Author: Muhammad bin Jarir bin Yazid al-Tabari. His interpretation is for the sake of interpretations and the greatest of them, and it was distinguished by the following: • Collecting the hadiths of the Companions and others in the interpretation. • Attention to grammar and poetic evidence. • exposure to direct statements. • Weighting between sayings and readings. • Diligence in jurisprudential issues with accuracy in deduction. • He is free of heresies, and his victory is for the doctrine of the Sunnis. • And his approach in his book is that he issues his interpretation of the verses by mentioning what is narrated from the Prophet - may God bless him and grant him peace - and the Companions and those without them.
Al-Tabari used to talk to himself since his youth about writing this interpretation, and Yaqut Al-Hamwi narrated that he used to pray to God Almighty three years before he started writing it. Every day, there are forty papers.” And it is narrated that al-Tabari, when he wanted to dictate his interpretation, said to his companions: “Are you active in interpreting the Qur’an? They said: How much is his value? He said: Thirty thousand papers, and they said: This is from what ages vanish before its completion, so he shortened it to about three thousand papers. Then he said: Are you interested in the history of the world from Adam to our time? They said: How much is it? So he mentioned a way of what he mentioned in the interpretation, and they answered him in the same way, so he said: Indeed, to God, the determination has died, so he shortened it in a way that shortened the interpretation.

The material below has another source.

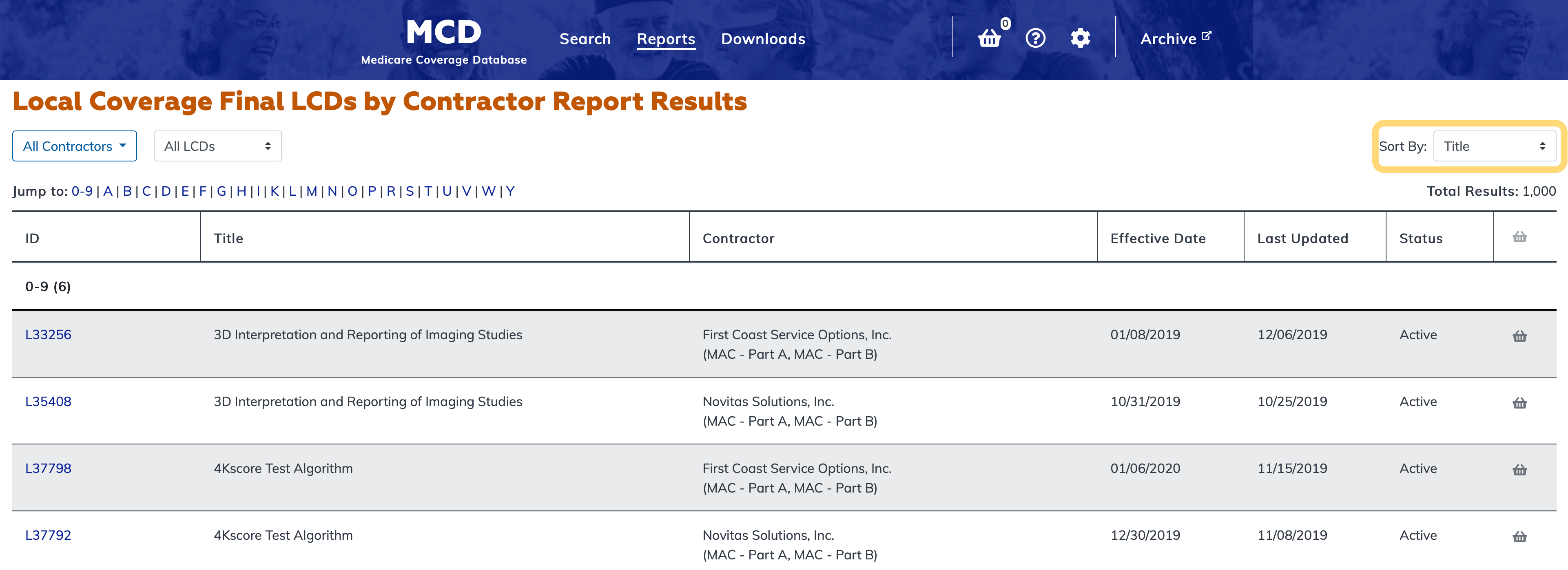Screen dimensions: 1568x570
Task: Go to the Search menu item
Action: coord(585,39)
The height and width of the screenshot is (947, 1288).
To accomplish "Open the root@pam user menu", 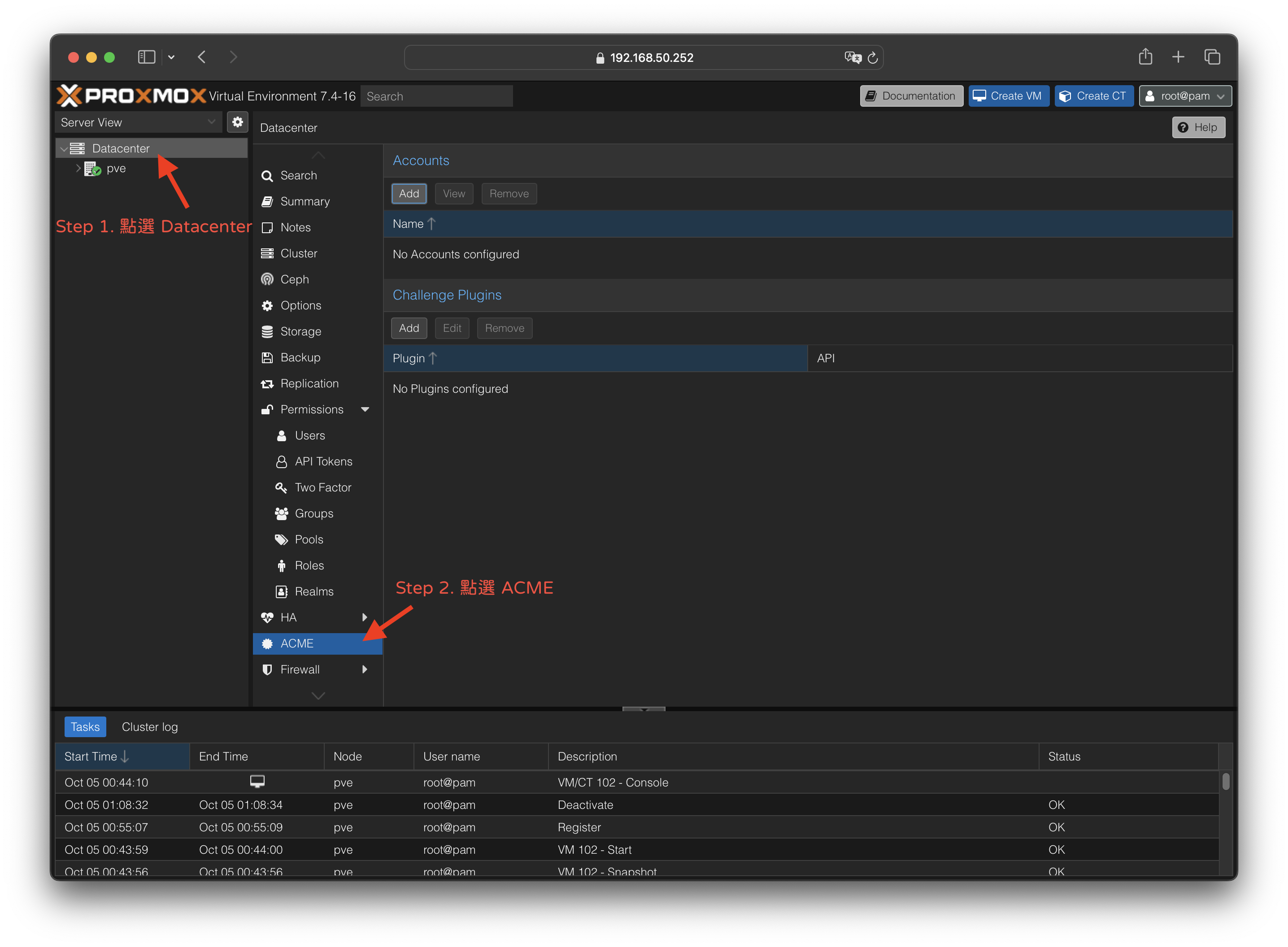I will pyautogui.click(x=1185, y=96).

Al-Tabari dictated his interpretation to Abu Bakr bin Kamel in the year 270 AH, then he dictated it to Abu Bakr bin Balweh from the year 283 AH to the year 290 AH. Thirty-six years. Ibn Jarir al-Tabari is considered one of the first to single out interpretation by authorship, and make it a stand-alone science, as Sheikh Manaa bin Khalil al-Qattan says: The first to interpret the Qur’an according to the arrangement of the Qur’an: Ibn Majah (d. 273 AH) and Ibn Jarir al-Tabari (d. 310 AH), but The interpretation of Ibn Majah is one of the lost interpretations, so the interpretation of al-Tabari is the oldest book of interpretation that has reached the present era in full, and al-Tabari is called the imam of the interpreters.